Ahmedabad: Prime Minister Narendra Modi on Wednesday praised retired employee Chandrakant, who donated almost a third of his pension towards “Swachh Bharat Mission”, saying India is proud of citizens like him.
“India is proud of citizens like Chandrakant Kulkarni. This pensioner donated a substantial amount of money from his pension for the Swachh Bharat Mission,” Modi said in his address at the Sabarmati riverfront here at an event to commemorate Mahatma Gandhi’s 150th birth anniversary.
Kulkarni was also present on the occasion.

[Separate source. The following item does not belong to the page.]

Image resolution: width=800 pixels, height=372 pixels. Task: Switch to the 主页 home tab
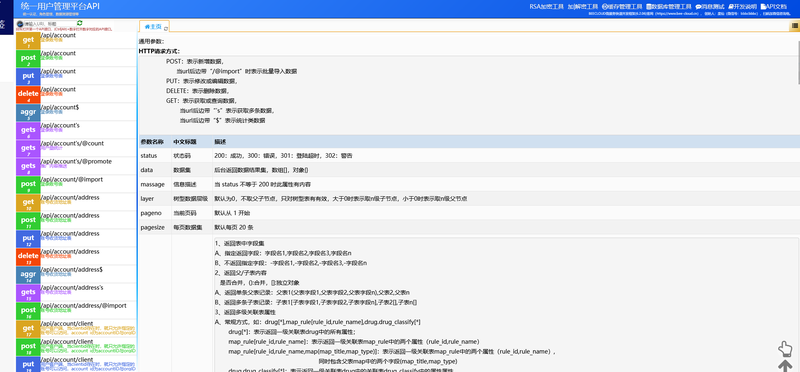154,26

The Prime Minister even referred to him during his monthly radio programme ‘Mann Ki Baat’.
Kulkarni, who retired in 2007 from St Joseph Boys School in Pune’s Khadki, had on June 25, 2016, had presented 52 post-dated cheques of Rs 5,000 each, totalling Rs 2.6 lakh for Swachh Bharat Kosh (Clean India Corpus) to the Prime Minister while meeting him in Pune.
Getting a monthly pension of Rs 16,000, he donated nearly a third of it from June 2015 to September 2019 to Swachh Bharat Kosh, which the government created to facilitate contributions by individuals and companies towards the campaign.
He decided to make his contribution after he heard Modi’s August 15, 2015 speech where the Prime Minister said 77 per cent of the population in Uttar Pradesh had no access to toilets.
The National Democratic Alliance government had launched the Swachh Bharat Mission on October 2, 2014, aiming to make India open-defecation free (ODF) by October 2, 2019. The mission planned to build more than 10 million individual toilets by October 2, 2019, and half a million community and public toilets.